WHAT THIS TASK INVOLVES
Note how many lines of the data below hold the word "computer", then give that number with no other text.

[Collected data]
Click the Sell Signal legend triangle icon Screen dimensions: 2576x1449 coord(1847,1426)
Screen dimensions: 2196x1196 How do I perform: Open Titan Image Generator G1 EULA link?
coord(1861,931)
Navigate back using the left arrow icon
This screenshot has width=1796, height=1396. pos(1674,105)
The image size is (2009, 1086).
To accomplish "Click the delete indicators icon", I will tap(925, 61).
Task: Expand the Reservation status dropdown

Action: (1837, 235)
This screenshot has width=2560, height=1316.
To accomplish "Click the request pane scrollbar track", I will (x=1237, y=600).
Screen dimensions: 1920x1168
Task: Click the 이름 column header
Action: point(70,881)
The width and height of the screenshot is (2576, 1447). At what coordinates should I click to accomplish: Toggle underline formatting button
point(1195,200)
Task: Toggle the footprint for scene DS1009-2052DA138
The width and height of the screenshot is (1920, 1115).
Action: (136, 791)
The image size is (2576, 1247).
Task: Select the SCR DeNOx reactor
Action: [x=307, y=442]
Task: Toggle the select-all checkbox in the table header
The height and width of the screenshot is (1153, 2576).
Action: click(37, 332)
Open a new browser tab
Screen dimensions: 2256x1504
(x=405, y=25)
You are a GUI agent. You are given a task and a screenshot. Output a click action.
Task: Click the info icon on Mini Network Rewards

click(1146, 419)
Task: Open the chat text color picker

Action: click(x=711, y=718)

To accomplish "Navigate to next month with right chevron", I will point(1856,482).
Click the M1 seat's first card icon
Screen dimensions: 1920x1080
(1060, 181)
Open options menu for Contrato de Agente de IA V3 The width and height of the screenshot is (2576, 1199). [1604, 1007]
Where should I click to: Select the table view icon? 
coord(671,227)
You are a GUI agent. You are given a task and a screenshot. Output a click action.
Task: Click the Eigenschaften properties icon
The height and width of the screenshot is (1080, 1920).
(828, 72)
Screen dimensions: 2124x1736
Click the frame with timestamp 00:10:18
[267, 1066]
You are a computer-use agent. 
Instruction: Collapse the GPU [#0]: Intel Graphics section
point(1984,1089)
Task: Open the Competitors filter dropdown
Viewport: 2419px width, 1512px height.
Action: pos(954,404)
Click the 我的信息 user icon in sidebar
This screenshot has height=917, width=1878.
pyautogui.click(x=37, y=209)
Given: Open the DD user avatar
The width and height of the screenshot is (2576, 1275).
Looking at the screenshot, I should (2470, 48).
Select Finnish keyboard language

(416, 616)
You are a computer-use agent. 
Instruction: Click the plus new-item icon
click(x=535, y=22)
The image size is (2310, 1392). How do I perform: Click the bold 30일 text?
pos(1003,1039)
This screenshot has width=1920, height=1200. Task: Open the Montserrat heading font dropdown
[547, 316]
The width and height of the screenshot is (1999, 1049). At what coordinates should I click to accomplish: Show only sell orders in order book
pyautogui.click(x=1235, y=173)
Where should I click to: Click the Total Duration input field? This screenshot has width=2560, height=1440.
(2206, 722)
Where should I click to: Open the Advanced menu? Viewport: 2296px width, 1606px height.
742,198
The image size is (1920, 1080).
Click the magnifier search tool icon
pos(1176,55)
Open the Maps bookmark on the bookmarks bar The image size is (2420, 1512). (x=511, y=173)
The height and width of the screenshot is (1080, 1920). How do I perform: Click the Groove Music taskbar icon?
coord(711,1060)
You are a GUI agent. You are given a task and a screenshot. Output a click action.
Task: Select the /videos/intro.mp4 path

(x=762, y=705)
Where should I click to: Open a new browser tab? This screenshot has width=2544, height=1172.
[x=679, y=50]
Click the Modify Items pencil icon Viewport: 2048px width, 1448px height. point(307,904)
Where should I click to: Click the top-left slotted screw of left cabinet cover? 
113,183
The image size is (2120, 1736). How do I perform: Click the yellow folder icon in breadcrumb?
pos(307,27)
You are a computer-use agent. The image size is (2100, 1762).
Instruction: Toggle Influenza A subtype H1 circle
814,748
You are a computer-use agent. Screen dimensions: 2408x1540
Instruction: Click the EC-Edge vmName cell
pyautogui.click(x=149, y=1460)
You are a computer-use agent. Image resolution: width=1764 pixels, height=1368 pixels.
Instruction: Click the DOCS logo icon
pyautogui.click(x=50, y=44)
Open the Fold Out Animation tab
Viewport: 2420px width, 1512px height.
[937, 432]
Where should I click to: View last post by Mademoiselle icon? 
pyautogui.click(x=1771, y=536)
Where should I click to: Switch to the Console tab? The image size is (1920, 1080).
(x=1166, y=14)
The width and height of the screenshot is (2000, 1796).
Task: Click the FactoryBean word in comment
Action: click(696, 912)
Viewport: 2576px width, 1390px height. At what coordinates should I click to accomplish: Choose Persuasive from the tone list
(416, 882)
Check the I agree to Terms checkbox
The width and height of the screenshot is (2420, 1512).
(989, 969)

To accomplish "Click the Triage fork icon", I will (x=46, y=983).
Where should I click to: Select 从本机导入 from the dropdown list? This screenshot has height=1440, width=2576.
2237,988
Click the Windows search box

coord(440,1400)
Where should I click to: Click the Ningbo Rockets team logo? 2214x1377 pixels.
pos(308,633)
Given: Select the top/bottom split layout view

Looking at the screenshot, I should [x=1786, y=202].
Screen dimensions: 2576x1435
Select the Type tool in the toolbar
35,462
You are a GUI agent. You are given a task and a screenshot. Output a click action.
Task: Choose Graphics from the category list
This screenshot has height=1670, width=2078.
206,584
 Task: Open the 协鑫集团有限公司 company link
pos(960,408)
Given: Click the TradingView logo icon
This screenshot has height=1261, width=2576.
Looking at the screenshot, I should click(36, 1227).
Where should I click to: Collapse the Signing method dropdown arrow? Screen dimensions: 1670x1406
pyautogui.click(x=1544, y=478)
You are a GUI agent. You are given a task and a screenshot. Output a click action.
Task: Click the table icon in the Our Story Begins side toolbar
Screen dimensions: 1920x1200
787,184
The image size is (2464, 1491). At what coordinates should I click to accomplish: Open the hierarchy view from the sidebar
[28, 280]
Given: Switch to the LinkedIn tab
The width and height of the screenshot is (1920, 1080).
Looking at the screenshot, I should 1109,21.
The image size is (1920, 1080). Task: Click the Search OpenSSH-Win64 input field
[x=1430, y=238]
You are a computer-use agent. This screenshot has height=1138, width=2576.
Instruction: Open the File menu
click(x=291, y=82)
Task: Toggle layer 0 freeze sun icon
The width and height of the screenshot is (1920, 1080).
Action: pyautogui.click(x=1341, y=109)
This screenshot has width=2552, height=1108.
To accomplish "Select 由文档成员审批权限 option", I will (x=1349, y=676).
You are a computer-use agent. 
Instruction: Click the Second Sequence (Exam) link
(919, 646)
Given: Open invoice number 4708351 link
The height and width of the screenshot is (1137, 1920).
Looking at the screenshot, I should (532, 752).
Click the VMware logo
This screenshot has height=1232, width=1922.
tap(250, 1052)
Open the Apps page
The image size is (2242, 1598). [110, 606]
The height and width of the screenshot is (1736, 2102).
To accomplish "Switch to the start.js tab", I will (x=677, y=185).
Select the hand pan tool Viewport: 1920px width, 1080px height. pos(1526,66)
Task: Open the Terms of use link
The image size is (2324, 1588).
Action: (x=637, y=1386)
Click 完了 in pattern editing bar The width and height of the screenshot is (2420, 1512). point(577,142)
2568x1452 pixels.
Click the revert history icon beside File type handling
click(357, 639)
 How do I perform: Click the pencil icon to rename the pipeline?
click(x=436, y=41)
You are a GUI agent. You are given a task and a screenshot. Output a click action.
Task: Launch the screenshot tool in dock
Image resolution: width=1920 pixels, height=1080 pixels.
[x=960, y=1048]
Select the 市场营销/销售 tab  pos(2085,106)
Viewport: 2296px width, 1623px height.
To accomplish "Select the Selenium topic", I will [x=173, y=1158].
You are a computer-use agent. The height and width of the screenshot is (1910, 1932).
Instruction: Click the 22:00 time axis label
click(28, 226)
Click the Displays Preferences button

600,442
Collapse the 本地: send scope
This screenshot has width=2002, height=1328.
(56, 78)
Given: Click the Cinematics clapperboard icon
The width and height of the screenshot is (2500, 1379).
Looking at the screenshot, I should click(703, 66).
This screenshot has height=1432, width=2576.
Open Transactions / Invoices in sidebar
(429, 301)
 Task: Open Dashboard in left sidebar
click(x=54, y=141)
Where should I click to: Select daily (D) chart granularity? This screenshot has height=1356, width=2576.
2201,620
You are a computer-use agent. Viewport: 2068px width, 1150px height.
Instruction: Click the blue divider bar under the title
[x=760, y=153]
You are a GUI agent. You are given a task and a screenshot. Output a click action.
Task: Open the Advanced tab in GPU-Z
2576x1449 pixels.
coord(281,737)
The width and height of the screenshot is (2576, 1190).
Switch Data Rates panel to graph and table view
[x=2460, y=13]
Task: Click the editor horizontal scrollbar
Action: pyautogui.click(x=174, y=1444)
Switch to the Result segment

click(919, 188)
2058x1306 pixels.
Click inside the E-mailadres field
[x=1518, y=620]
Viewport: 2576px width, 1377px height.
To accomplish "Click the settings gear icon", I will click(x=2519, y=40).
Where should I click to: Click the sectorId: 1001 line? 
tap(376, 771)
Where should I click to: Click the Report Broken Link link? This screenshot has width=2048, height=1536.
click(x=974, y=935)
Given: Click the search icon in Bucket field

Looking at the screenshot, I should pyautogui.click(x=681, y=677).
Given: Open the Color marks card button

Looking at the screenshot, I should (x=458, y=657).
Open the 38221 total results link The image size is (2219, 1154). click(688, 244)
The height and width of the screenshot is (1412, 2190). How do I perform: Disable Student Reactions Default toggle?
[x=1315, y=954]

OUTPUT FOR THIS EXERCISE
9